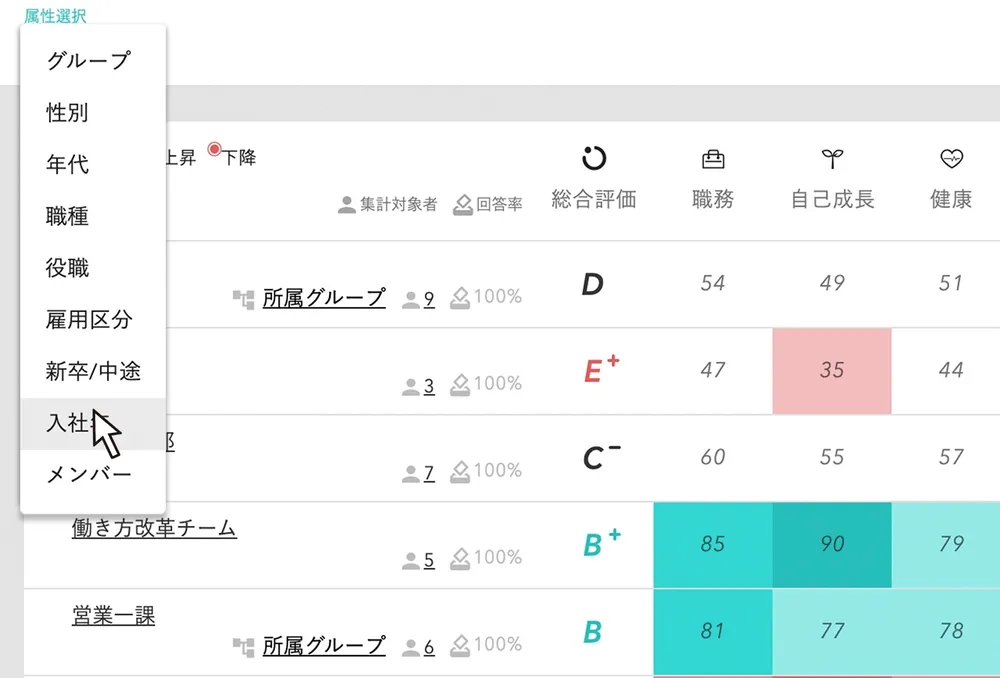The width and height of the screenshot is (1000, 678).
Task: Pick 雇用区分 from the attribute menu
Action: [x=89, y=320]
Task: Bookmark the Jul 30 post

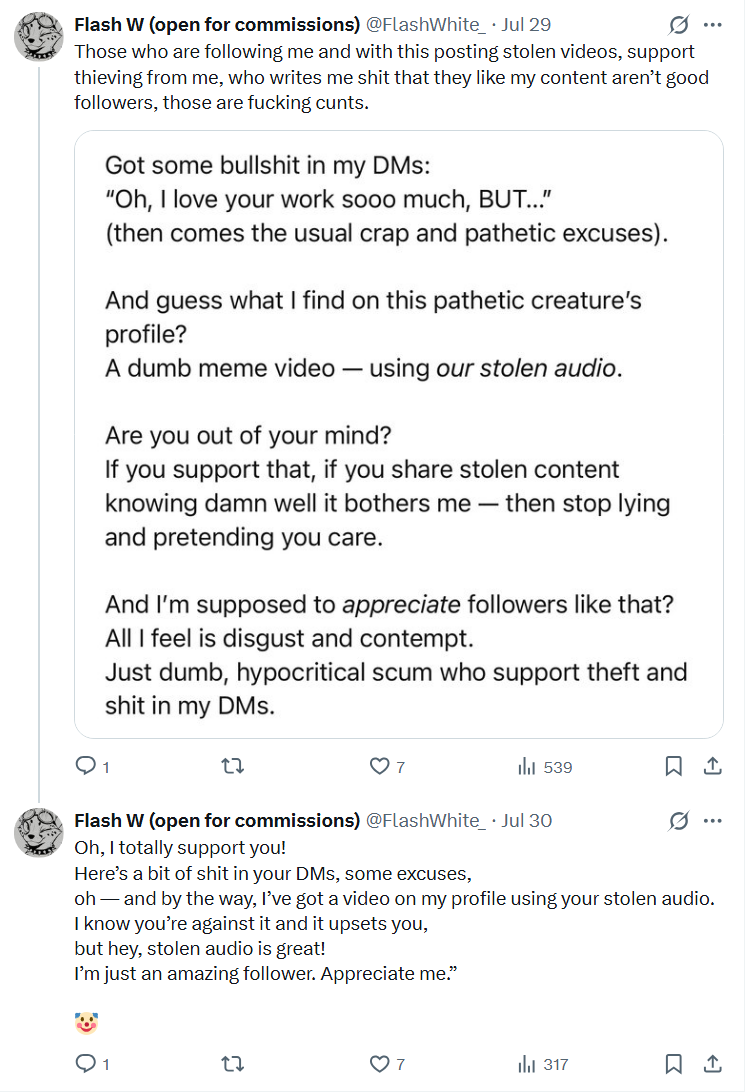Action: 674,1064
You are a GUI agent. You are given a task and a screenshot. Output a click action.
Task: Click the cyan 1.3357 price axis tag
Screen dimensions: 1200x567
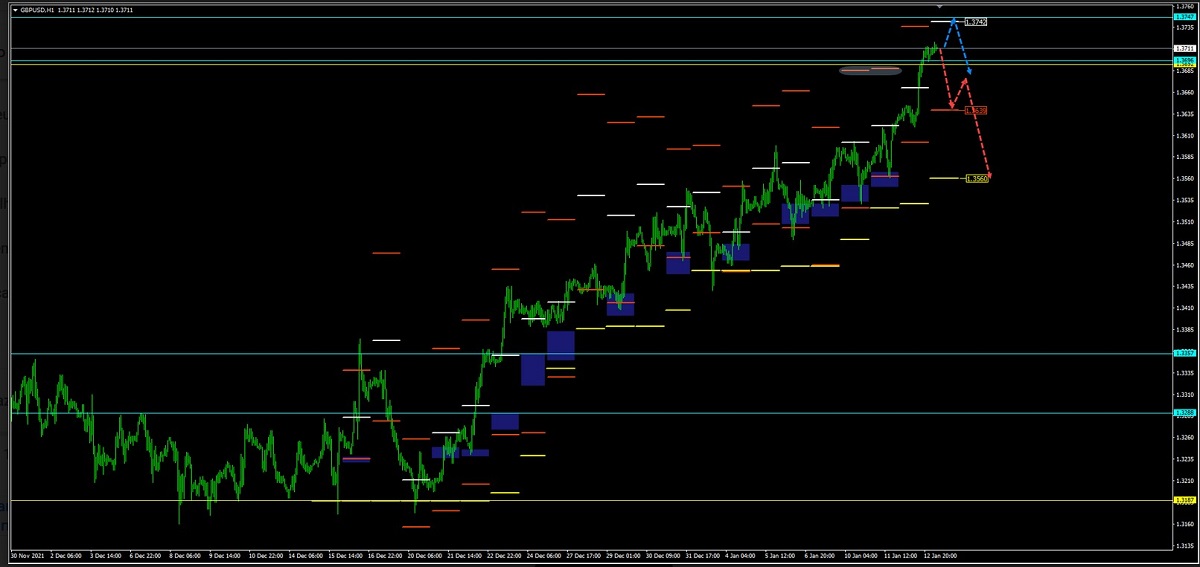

........

INSTRUCTIONS FOR THE TASK: Copy the material from the line with "You are a GUI" up to and including its last line, substituting "magenta" for "cyan" and leaving everything else unchanged. Leave the pictures out.

EXERCISE OUTPUT:
You are a GUI agent. You are given a task and a screenshot. Output a click action.
Task: Click the magenta 1.3357 price axis tag
Screen dimensions: 1200x567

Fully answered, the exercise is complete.